尚、拾うところまでは彩葉から、育てるところはかぐやちゃんから二人の馴れ初めということで聞いた。
「というわけで、お兄ちゃんにお願いがあって」
「かぐやの養育費を払ってほしい」
「自分で稼げ!!横の男に稼がせろ!!」
拾った責任は果たせ!!ていうか、この3人の中では一番稼いでるの
「もちろん、俺も働いてるんですが俺だけの稼ぎじゃ二人を養えなくて………」
「お兄ちゃんしか頼れないの」
切実な雰囲気を出してるけど、二人ともライバー活動でそれなりに稼いでるよな?かぐやちゃんが特に稼いでるよな?
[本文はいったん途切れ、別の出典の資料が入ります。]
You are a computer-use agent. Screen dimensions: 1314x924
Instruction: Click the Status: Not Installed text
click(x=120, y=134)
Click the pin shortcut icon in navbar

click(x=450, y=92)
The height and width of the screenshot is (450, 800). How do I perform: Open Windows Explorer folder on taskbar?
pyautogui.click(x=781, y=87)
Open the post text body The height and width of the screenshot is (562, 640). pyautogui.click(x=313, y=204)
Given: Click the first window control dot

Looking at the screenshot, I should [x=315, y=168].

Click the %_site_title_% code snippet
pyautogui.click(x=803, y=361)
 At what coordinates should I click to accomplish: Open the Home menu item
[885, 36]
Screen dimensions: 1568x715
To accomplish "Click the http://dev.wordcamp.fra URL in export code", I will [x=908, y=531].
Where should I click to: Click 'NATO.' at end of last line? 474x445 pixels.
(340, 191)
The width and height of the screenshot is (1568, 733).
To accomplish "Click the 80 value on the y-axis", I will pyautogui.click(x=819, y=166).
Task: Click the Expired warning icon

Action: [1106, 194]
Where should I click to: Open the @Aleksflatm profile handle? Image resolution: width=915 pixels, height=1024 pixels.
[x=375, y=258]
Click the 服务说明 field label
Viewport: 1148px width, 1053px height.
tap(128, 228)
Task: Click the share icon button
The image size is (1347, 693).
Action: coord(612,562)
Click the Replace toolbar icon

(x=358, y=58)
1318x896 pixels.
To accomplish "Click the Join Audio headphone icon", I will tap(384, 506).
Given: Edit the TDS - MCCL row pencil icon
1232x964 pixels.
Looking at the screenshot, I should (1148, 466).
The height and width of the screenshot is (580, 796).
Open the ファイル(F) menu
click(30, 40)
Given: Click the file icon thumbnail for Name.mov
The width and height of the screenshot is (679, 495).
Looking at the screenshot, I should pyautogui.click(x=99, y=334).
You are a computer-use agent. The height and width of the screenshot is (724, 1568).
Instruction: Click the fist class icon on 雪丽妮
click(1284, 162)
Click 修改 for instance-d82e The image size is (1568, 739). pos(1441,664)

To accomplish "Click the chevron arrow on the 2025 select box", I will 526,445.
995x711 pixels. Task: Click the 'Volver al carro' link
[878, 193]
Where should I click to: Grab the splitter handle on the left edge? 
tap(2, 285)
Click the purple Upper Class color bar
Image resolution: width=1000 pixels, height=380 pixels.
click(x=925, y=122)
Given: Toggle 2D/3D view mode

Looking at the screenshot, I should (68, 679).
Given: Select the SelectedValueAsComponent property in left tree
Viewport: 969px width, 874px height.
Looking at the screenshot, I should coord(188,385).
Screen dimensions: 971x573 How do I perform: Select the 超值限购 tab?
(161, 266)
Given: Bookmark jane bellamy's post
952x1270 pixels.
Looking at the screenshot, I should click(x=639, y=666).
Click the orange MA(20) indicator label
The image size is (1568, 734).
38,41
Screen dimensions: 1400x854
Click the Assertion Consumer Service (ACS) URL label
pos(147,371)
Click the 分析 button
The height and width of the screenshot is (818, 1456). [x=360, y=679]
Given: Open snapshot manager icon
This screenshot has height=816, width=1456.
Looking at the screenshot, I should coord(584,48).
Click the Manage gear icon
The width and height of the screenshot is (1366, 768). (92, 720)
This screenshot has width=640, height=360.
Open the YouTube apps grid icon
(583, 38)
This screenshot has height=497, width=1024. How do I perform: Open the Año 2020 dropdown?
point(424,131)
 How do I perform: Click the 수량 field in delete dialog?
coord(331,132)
「朝日お兄ちゃん…このままじゃかぐやは冷たいパンしか食べれなくなっちゃう…かぐやを助けて?」
「分かった、月20でいいか?」
推しに可愛くお願いされたら払うしかない。
「ちょろ」
「聞こえてんぞ」
かぐやちゃんのお願いに秒で対応した俺を見て彩葉が悪口を言ってきたがお前も大概だということを聞いたぞ
「義兄さん、ありがとうございます。これで娘を大学に進学させれます。」
「お前は真面目だね」
このノリをこいつら揃いも揃ってやってるのは面白すぎるので今度、配信で話そう。
「ちなみに大学は何処を?」
大学なんて言い出したので何処に進学させようとしてるのか聞いた
「ハーバード大学に」
「えっへん」
推しのどや顔は大変可愛いのだが、設定がめちゃくちゃすぎないか?
「学部は?」
「なんか…凄い賢そうなやつです。」
「凄い賢そうなやつに進学するんだ~」
「その回答が凄い馬鹿のやつだろ」
想定外の質問だっただろ絶対に!!回答が超適当だったもん。こいつらいつネタバラシするつもりなん?こんなバレバレの企画なのに
「それじゃあ、お兄ちゃん私達帰るから。養育費よろしくね」
「ありがとうございます。」「またね~~」
「え、あ、うんまたね」
「え?ネタバラシは?」
息抜きに書いてる説あります。
なお、オマケの朝日に関しては後日、養育費の件で彩葉に連絡をしたところ『え?私達、お兄ちゃんの所になんて行ってないけど?』と返して朝日をビビらせてました。